» Extracted data
== Segment start ==

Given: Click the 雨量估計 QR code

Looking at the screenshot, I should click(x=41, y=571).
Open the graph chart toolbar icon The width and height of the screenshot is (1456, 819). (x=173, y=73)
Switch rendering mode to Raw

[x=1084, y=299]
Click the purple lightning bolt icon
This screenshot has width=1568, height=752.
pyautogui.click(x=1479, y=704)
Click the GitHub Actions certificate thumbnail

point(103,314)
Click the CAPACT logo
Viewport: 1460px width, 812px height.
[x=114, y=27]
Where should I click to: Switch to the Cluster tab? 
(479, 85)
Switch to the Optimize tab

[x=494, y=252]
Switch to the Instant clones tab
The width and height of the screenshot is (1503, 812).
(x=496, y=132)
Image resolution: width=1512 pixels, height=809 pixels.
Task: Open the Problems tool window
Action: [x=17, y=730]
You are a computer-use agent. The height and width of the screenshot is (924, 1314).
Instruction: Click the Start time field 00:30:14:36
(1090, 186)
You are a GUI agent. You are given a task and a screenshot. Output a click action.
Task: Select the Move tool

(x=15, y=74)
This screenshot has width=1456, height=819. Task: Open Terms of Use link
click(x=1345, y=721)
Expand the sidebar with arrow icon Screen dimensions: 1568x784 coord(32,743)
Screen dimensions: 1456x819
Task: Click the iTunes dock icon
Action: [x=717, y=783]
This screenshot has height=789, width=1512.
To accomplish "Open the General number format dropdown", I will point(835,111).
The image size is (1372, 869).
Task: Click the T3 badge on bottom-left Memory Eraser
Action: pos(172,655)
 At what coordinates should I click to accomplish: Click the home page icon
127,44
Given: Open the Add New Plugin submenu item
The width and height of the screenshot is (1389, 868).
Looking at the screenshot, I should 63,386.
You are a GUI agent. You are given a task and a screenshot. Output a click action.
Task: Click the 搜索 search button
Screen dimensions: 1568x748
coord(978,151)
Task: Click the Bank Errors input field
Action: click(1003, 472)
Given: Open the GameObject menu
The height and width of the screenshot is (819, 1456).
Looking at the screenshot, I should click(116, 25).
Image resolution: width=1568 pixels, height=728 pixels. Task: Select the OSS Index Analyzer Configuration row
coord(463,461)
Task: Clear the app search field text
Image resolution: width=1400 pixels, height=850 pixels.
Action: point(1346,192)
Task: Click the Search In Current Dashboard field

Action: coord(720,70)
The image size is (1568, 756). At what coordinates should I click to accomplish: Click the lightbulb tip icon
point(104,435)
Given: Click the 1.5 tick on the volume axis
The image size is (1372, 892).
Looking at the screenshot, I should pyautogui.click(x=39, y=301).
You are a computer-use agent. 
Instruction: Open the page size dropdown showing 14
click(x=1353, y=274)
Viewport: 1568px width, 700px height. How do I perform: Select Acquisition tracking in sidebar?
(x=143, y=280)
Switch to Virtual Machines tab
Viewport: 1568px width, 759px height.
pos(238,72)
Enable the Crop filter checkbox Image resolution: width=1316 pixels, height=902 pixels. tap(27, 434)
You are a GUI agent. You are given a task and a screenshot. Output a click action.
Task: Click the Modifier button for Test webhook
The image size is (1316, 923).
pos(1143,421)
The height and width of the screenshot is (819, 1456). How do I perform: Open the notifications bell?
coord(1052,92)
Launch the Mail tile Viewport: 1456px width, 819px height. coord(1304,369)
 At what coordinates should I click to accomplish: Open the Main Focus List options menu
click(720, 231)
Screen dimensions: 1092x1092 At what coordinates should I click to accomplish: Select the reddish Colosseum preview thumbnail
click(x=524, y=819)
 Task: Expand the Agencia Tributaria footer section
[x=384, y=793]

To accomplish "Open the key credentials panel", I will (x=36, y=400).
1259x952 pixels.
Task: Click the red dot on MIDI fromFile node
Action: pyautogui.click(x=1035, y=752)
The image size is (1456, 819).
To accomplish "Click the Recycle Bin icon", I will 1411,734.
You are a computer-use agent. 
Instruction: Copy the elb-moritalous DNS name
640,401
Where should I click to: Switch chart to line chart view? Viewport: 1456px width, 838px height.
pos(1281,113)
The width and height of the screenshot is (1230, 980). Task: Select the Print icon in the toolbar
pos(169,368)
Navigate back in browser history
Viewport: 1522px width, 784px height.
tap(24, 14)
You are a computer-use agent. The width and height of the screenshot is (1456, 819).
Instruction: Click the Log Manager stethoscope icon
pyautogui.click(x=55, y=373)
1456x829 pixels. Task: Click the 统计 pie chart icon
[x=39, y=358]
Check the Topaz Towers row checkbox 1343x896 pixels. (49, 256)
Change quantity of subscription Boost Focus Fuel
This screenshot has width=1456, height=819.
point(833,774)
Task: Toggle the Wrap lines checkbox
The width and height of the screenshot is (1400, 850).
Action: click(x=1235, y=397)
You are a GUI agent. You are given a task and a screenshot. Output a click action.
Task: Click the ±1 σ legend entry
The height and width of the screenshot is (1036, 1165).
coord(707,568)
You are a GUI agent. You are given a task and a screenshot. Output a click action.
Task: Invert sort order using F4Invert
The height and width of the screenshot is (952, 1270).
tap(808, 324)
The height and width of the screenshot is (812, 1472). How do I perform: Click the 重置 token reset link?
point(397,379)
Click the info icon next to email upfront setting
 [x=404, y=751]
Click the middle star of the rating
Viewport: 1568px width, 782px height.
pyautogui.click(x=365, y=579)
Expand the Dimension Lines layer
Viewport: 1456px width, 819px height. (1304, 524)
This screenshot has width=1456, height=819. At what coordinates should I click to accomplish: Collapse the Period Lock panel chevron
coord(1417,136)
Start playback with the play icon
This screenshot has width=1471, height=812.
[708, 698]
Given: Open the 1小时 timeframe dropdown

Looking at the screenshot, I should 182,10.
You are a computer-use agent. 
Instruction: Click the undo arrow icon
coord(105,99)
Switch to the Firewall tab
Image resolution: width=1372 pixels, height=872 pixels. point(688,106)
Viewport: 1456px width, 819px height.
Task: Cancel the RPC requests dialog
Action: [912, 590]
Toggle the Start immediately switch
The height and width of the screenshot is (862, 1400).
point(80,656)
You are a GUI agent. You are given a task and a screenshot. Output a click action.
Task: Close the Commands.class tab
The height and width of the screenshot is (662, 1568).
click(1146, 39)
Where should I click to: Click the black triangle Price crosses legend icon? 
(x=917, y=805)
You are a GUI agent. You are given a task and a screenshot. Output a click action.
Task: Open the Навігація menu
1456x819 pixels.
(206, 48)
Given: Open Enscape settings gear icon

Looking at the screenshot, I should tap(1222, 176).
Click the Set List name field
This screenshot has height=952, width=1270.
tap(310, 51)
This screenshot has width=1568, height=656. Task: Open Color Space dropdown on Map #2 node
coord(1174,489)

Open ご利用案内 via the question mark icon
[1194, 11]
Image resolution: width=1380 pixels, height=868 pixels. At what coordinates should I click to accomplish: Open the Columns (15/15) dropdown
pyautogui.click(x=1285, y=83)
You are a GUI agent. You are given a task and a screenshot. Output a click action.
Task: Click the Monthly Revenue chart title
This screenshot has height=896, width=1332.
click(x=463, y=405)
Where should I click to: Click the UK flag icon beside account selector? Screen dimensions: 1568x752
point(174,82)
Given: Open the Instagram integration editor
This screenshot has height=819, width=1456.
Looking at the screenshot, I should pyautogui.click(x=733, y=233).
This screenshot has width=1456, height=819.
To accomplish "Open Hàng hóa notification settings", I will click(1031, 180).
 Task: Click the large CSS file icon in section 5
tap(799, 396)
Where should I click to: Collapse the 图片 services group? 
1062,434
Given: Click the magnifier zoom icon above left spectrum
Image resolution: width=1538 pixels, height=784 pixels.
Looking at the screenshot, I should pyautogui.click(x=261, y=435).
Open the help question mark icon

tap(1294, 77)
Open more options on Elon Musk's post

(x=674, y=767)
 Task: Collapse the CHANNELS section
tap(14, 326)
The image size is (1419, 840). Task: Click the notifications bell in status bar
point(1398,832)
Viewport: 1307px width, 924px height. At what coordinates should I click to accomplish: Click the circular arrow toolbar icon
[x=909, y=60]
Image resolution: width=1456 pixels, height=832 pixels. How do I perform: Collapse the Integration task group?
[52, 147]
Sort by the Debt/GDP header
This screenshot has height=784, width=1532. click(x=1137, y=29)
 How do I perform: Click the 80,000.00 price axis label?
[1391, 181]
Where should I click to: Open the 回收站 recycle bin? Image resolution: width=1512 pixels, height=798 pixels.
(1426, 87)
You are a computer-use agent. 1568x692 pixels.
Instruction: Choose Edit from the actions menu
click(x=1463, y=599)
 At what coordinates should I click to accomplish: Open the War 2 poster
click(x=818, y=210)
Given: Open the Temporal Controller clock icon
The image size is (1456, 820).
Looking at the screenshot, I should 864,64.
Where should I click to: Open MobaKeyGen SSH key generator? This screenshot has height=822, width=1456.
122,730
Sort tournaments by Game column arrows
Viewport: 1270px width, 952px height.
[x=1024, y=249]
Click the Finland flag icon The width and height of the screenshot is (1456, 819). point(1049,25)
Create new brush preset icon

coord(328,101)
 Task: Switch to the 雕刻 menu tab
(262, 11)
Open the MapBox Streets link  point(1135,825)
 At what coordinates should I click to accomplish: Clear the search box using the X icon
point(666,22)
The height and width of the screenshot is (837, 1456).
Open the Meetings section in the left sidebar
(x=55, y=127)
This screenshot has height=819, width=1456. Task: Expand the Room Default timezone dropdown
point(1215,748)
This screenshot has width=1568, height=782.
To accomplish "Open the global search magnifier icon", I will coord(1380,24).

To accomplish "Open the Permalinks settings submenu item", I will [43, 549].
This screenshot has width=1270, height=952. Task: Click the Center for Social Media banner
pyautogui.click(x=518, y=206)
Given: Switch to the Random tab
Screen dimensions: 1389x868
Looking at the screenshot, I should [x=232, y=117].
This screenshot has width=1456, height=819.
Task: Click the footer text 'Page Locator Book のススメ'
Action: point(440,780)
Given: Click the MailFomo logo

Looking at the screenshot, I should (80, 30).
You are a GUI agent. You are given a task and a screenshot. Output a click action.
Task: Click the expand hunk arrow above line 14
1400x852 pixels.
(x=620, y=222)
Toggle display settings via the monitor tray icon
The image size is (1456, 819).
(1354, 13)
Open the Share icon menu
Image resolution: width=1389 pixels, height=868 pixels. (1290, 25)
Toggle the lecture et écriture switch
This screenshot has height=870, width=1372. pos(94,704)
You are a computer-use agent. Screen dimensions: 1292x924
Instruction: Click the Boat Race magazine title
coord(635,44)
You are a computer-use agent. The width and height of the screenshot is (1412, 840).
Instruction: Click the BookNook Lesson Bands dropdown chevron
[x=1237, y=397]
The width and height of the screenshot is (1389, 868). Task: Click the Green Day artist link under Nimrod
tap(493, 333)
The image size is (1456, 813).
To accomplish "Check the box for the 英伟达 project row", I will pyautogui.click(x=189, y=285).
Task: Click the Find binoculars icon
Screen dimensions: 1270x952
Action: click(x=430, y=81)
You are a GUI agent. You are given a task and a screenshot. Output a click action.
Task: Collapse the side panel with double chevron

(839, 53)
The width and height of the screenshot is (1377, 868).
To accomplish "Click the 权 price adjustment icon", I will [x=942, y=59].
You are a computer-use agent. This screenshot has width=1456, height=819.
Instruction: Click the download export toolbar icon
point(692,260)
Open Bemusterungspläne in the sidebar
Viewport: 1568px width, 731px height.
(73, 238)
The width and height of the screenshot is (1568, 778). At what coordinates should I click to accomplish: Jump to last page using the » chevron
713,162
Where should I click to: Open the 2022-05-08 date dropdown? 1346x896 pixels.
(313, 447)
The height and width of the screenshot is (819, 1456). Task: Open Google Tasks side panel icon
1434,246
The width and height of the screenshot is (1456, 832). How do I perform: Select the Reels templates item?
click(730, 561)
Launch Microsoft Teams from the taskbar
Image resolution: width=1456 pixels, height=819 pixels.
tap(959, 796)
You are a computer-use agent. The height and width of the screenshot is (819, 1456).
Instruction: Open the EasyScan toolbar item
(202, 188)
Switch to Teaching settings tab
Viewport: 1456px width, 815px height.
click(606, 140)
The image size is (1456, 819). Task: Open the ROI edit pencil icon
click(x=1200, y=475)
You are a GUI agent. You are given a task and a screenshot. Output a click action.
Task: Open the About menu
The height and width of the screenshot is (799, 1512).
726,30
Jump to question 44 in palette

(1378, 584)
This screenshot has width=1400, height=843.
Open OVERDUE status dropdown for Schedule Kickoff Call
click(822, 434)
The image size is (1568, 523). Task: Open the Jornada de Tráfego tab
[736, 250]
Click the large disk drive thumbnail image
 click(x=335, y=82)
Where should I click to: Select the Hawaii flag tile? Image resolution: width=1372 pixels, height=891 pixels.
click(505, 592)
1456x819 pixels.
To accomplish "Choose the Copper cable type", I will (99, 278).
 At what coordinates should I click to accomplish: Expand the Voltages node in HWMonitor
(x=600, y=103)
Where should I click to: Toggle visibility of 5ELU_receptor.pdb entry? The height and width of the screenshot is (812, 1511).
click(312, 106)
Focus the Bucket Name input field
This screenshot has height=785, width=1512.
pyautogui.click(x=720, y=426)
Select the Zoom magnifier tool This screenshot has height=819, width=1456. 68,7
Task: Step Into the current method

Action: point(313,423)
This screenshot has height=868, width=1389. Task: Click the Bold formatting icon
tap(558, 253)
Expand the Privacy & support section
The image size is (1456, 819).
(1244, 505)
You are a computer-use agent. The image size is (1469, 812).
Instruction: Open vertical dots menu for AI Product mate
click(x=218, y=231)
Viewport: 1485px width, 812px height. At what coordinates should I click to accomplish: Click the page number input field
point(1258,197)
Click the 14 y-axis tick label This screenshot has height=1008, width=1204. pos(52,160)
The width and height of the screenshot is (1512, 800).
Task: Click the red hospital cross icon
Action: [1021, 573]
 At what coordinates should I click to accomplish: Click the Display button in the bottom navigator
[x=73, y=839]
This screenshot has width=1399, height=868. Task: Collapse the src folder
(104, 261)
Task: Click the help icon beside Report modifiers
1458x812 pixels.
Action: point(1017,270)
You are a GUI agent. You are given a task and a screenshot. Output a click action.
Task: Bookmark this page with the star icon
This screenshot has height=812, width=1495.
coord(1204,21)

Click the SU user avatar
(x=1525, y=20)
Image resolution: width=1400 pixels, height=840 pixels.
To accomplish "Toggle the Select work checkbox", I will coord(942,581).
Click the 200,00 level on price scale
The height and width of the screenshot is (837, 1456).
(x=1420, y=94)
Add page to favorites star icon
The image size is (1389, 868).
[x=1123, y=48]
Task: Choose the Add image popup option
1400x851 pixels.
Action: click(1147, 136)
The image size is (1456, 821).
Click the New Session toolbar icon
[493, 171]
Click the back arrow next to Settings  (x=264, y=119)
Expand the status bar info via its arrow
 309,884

== Segment end ==

» Assignment
Pull every line containing "computer" out of the material and copy it.

» Response
You are a computer-use agent. The height and width of the screenshot is (924, 1314).
You are a computer-use agent. 
You are a computer-use agent. 
You are a computer-use agent. The width and height of the screenshot is (1456, 819).
You are a computer-use agent. 
You are a computer-use agent. 1568x692 pixels.
You are a computer-use agent. Screen dimensions: 1292x924
You are a computer-use agent. The width and height of the screenshot is (1412, 840).
You are a computer-use agent. This screenshot has width=1456, height=819.
You are a computer-use agent. The height and width of the screenshot is (819, 1456).
You are a computer-use agent. The image size is (1469, 812).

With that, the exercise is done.